Please reproduce every line of the material below word for word, omitting the pictures.

━━ Data provided ━━

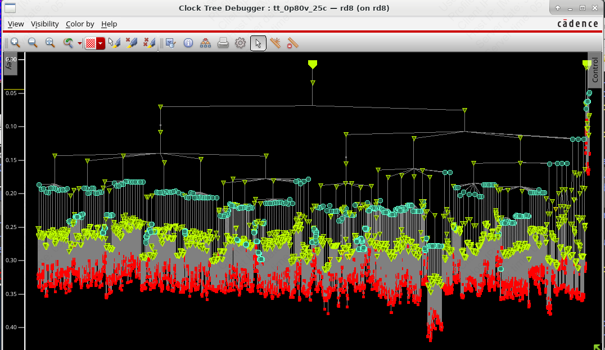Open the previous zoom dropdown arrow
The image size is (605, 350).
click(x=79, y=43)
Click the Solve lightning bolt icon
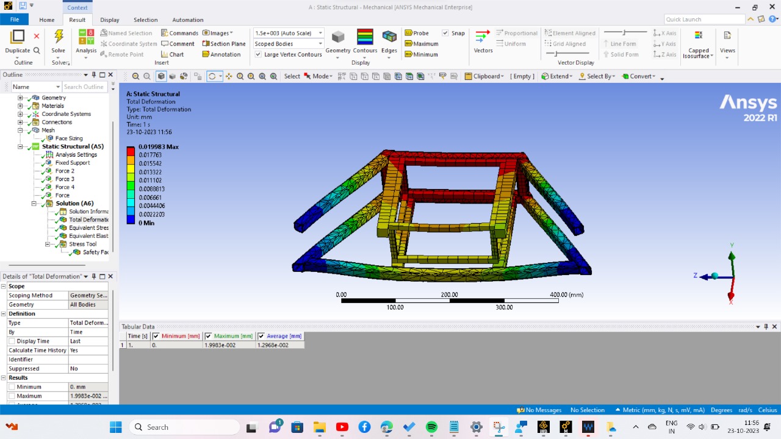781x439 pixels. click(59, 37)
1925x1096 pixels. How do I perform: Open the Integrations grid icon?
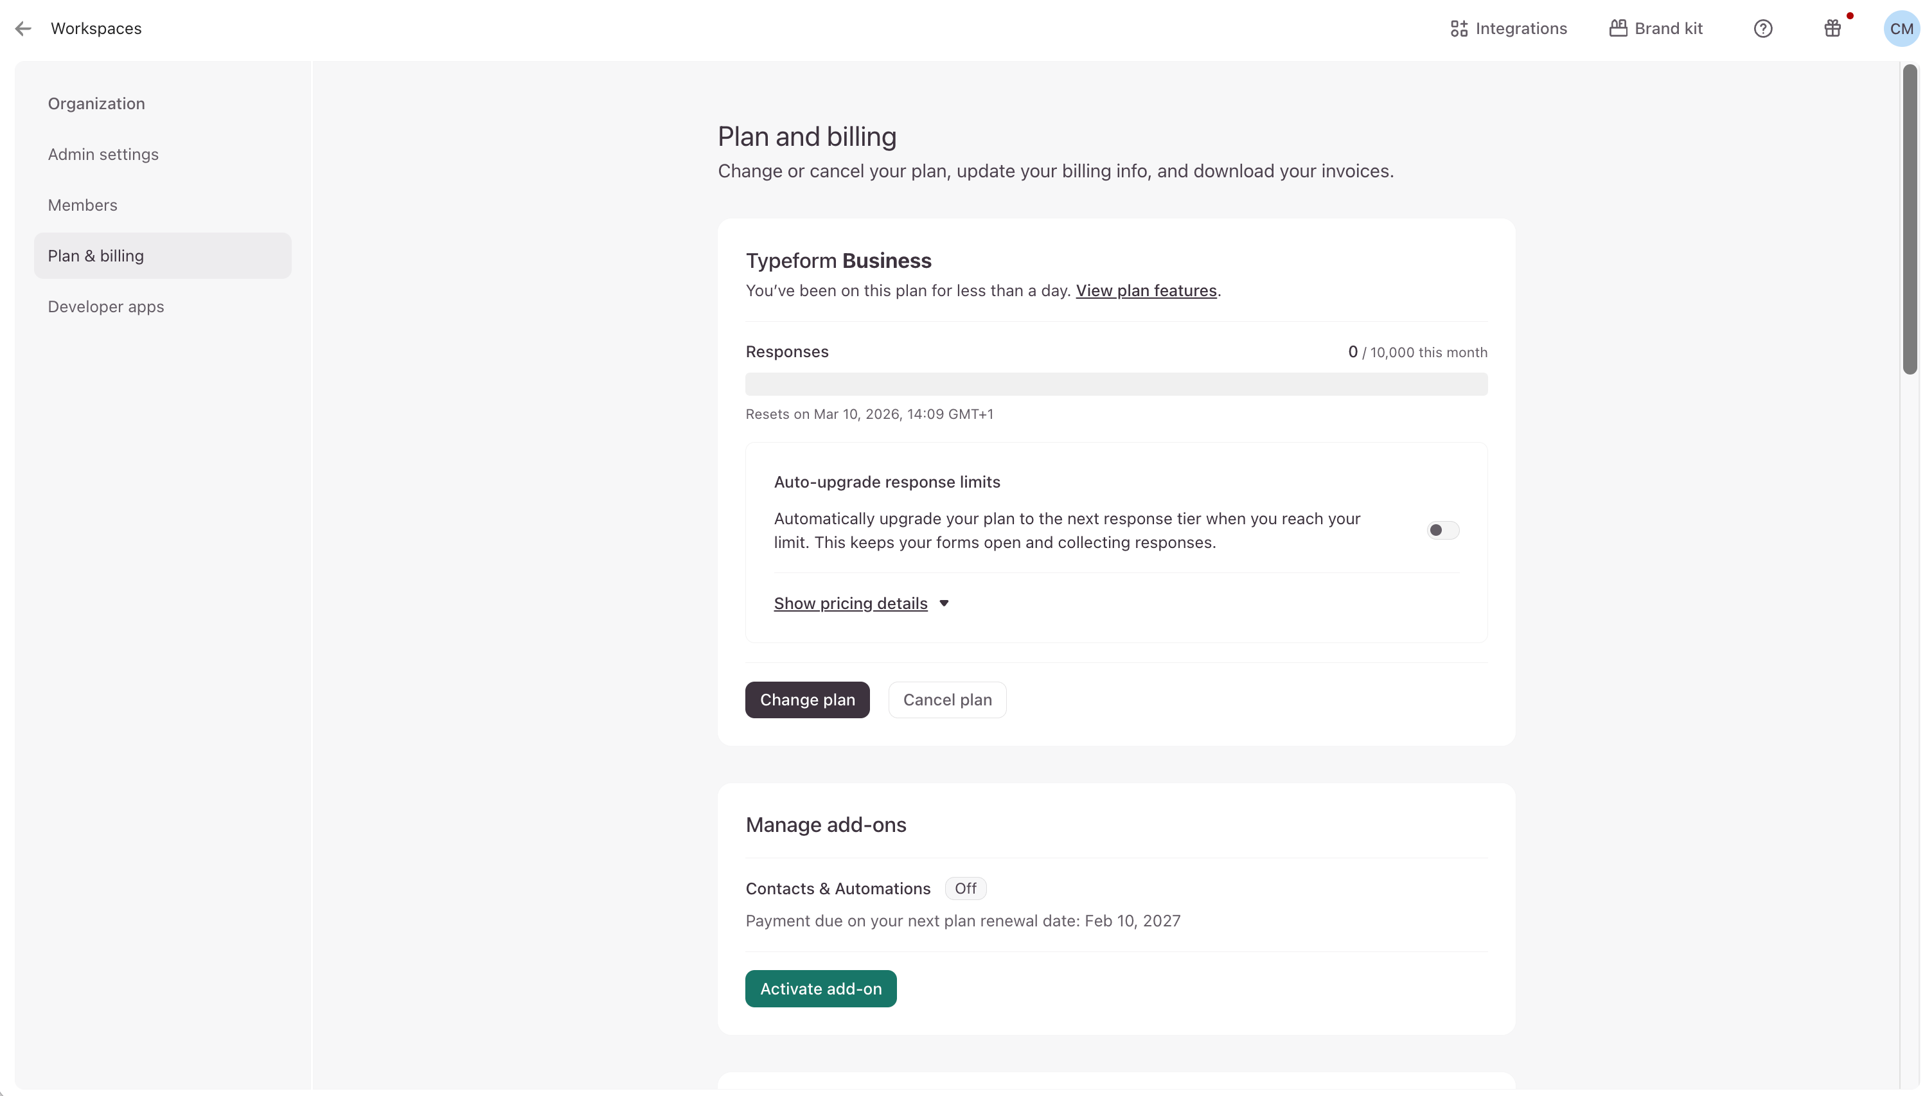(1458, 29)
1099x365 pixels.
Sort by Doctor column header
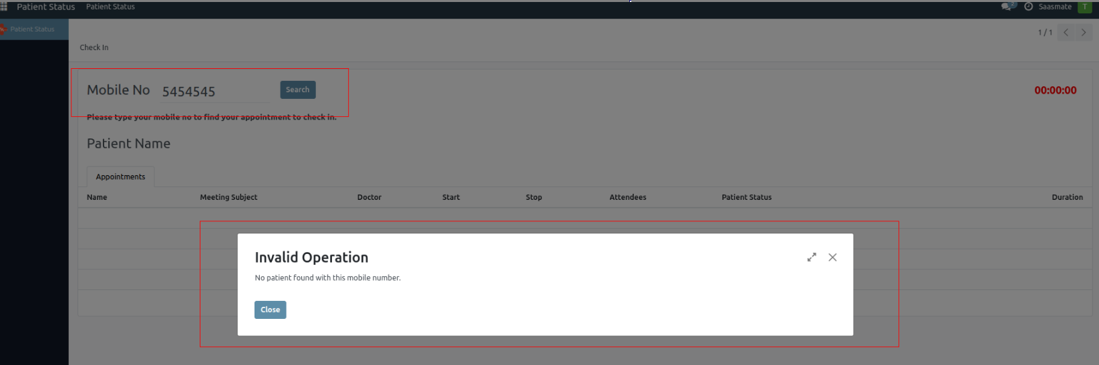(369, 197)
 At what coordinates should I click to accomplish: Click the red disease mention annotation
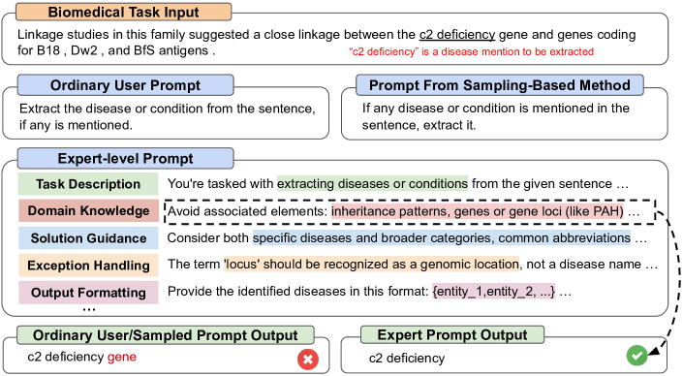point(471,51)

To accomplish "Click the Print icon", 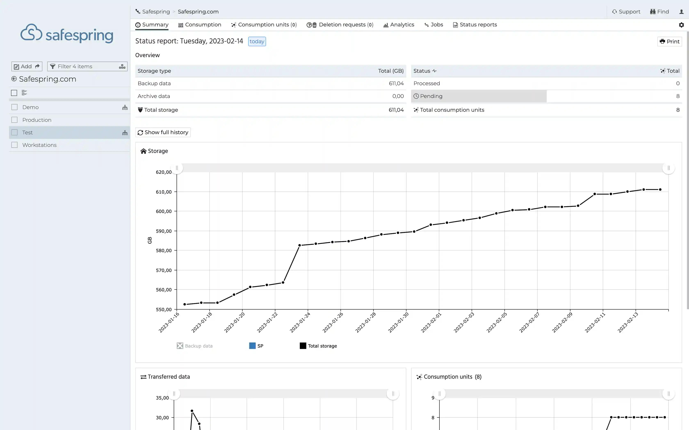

━━━

→ Written answer
Open the previous zoom dropdown arrow
The image size is (605, 350).
click(x=79, y=43)
Click the Solve lightning bolt icon
781x439 pixels. click(59, 37)
1925x1096 pixels. How do I perform: Open the Integrations grid icon?
(1458, 29)
1099x365 pixels.
Sort by Doctor column header
(369, 197)
 At what coordinates should I click to accomplish: Click the red disease mention annotation
point(471,51)

To accomplish "Click the Print icon", 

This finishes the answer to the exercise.